Motivation
Anomalies in time series occur across very different scales: brief spikes that span a few samples versus slow drifts that unfold over long horizons. A detector operating at a single temporal resolution will miss either the fine or the coarse irregularities. Meanwhile, reconstruction-based detectors are sensitive to noise, flagging benign high-frequency fluctuation as anomalous. MTS-JEPA targets multi-resolution anomaly prediction in latent space, combining the noise-robustness of latent targets with sensitivity to anomalies at any temporal extent.
How it works
The series is encoded at multiple temporal resolutions; at each scale, temporal blocks form the masking unit.
- A context encoder $f_\theta$ embeds observed windows.
- A predictor $g_\phi$ regresses the latents of masked/future segments.
- An EMA target encoder $\bar f_\theta$ provides those target latents, with gradients stopped.
At inference, anomalies are flagged where the latent prediction departs from the observed embeddings — a large prediction error in representation space signals abnormal dynamics. The per-scale branches are combined so that deviations at any resolution contribute to the anomaly signal, catching both spikes and drifts.
The objective
At each resolution $r$, training minimizes the latent regression over masked/future segments:
$$\mathcal{L} = \sum_{r} \big\lVert\, g_\phi^{(r)}(z_{\text{ctx}}^{(r)}, m) - \operatorname{sg}\big[\bar f_\theta^{(r)}(x)_{\text{future}}\big]\,\big\rVert_2^2,$$
with $\operatorname{sg}$ the stop-gradient and EMA targets.
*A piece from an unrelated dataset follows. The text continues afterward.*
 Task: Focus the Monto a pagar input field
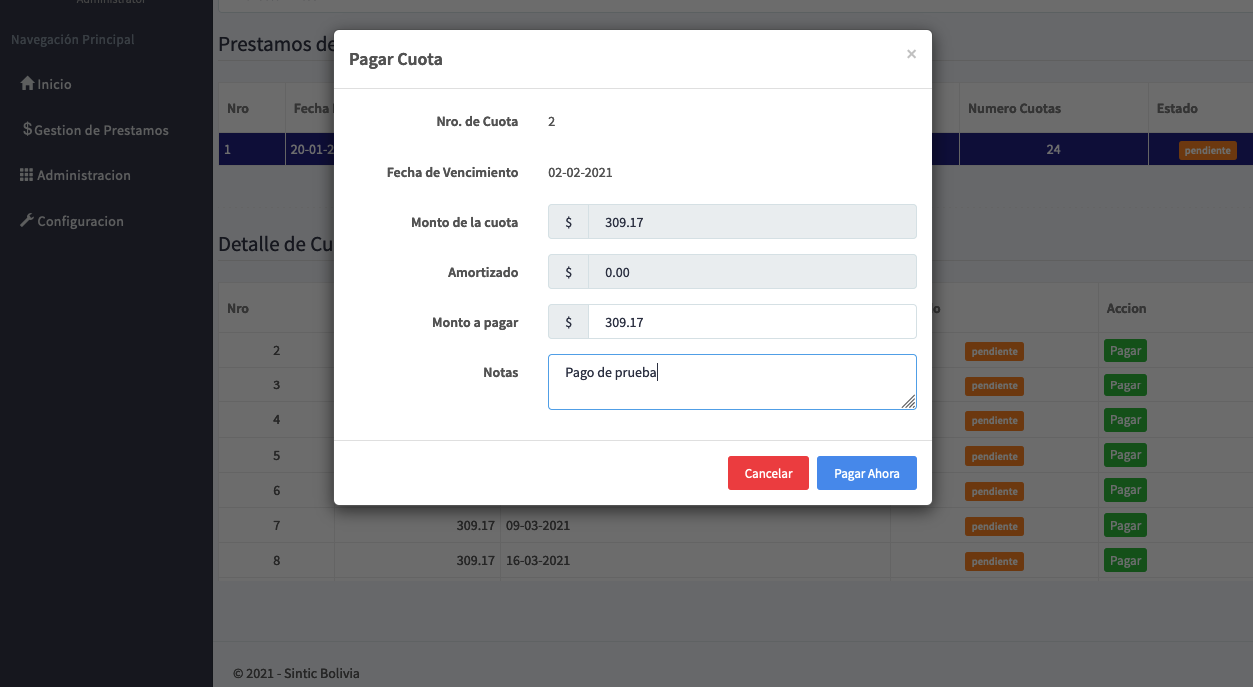pos(752,322)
At test time the same per-resolution prediction error becomes the anomaly score: where the predicted latent diverges from the observed embedding at the appropriate scale, the segment is flagged. No raw-value reconstruction is used, so the score inherits the noise-robustness of latent targets.
Key results & what's novel
MTS-JEPA applies the JEPA recipe to a concrete monitoring problem by casting anomaly prediction as multi-scale latent forecasting: large prediction error in embedding space at the appropriate resolution indicates abnormal dynamics. This leverages JEPA's noise-robust latent targets while the multi-resolution design captures anomalies of differing temporal extent — spikes and drifts alike. The result is effective, reconstruction-free anomaly detection and prediction, extending the JEPA family toward operational time-series analytics rather than pure representation learning.
Strengths & limitations
- + Multi-resolution design catches both short spikes and slow drifts.
- + Reconstruction-free, noise-robust anomaly scoring via latent prediction error.
- + Turns the JEPA objective directly into an operational monitoring signal.
- − Choice and number of resolutions, and how branches are fused, add design complexity.
- − Latent prediction error is an indirect anomaly proxy; thresholding and calibration remain non-trivial.
- − Like all such detectors, performance depends on the normal-data distribution seen in training.